My project in University (and now my company) annoyed a lot of companies when we first published DrugBank in 2006. We basically opened up the data on potential APIs and their targets into a downloadable and useable data set. I remember going to conferences and being both lauded by academics and maligned by pharma folks. This was before Wikipedia or things like Pubchem and ChEMBL were really a thing.


Why would a drug company care if you share public information? Because you make it easier to search?


Good question. They had built a lot of internal tools and datasets that we rebuilt and released. It was a competitive advantage before.


Weren't these things already public knowledge? Did the pharma folks just dislike that you made it easily accessible?

How do you make money off of DrugBank now?


Much of the information about existing drugs was organized, but within textbooks (Merck manual, etc).

It had never been systematically structured and organized online (but likely internally within pharma).

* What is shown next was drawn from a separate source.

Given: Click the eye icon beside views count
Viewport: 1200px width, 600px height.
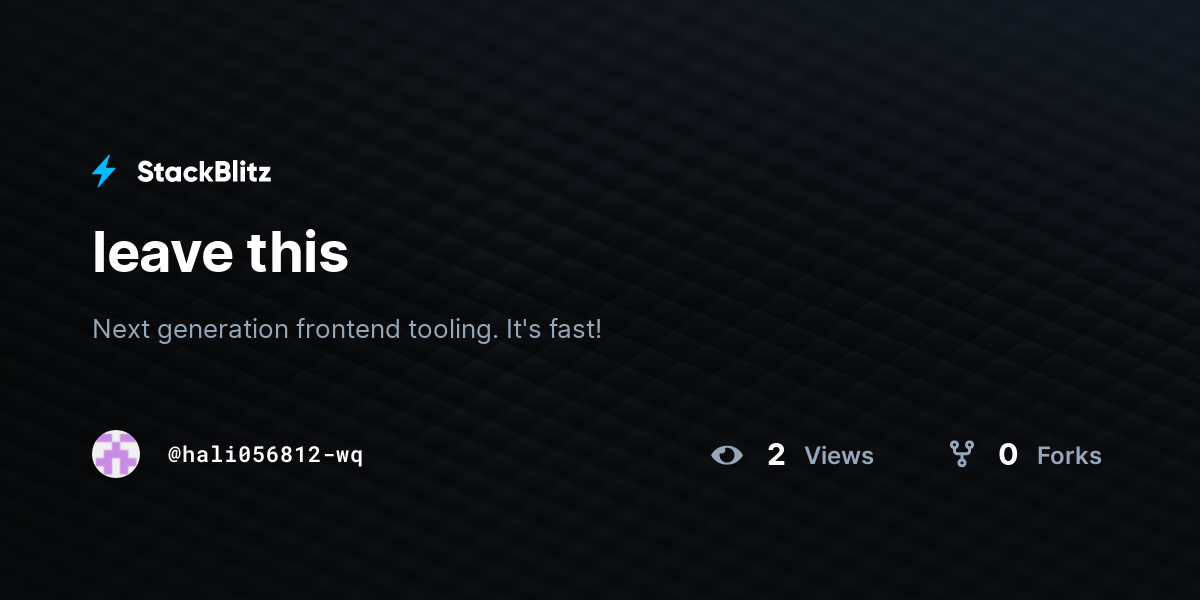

The data was (is) manually curated, included off-targets and potentially new targets, along with a suite of deep chemistry features and spectra that linked small molecules to their targets. In addition it was really the first place to organize biologic drugs, with their sequences (largely extracted manually from patents).

DrugBank was all part of a larger goal, which was to decipher the human metabolome. However, it turned out to be more successful that than (http://www.hmdb.ca is the current version of the human metabolome database, something I was also intimately involved in).

In terms of how we make money, we sell access to additional manually curated datasets (with the help of a bunch of NLP stuff for initial extraction and for QA). These datasets are structured for ML applications and integration into pharma pipelines or medical software. Additionally we sell access to an API that provides advanced queries useful for drug discovery, repurposing, and generally looking up drug information in a more uniform way. We focus on developer happiness, good documentation, and speed. Even just getting a drug product list from various jurisdictions, and keeping it up to date, is a surprisingly hard problem that the API solves.

However, keeping the data open and available for academic / student research, as well as publishing and updating drugs through the website is something we love. It's been nice to find a balance where we can get out of the cycle of grant funding but still offer something to the community and general public.


Probably lots. Its a huge issue thats driving the reproducibility crisis in science and academia, so I imagine it would also be a problem for industry.


That's more than what most PHD produce in their careers (in terms of go to market).


Sure, in large part because "going to market" is not the primary objective of many PhDs.


It's still very fruitful compared to PhDs in terms of the pharma industry.